Replaying this one, it was a hard decision whether it'd be above or below Everything or Nothing. That game was the peak of EA's years with the Bond title! Despite the shooting and driving being clunky, the production values, story, and everything in between made it a blast to revisit. From Russia With Love hits more of those same notes, improving on the clunkiness and polishing the shooting and driving to a fine sheen... then proceeds to do not much with either.

Playing on 00 Agent for every level, I noticed there was a significant drop in difficulty. Everything or Nothing could get pretty brutal on Agent, Mr. Bond met his end around 40-50 times during my playthrough of it. Here? Only 7. The drop in difficulty isn't bad, mind you. It is incredibly noticeable when you play EoN and then this, almost like night and day.

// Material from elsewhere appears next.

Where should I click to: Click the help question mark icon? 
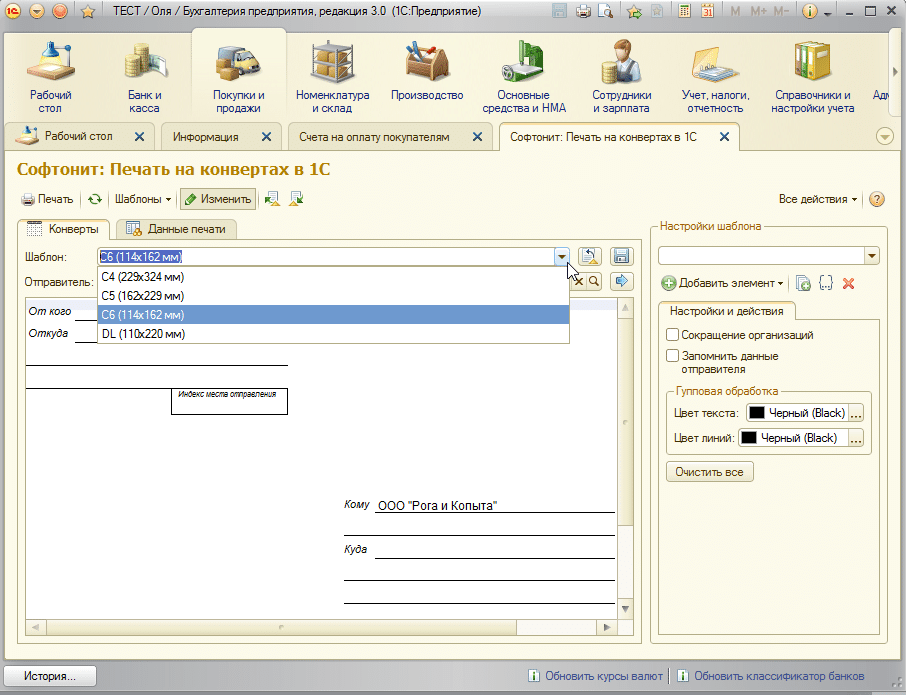[877, 199]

FRWL has a bit more of a linear structure. It has the usual variety of missions from shooting to on rails with a few driving, but all three are undercooked. Shooting works, but enemy AI is far less aggressive regardless of difficulty and you get into the rhythm of pressing B every time you enter combat to aim at their grenades, heads, or any weak spot you can find. Gadgets also make a return but are woefully underutilized. Alas, poor laser watch and Q-copter. The latter only gets a few objectives, mostly being used for access to secret areas, but the former is used at least once or twice the entire game... but at least it damages enemies, I guess?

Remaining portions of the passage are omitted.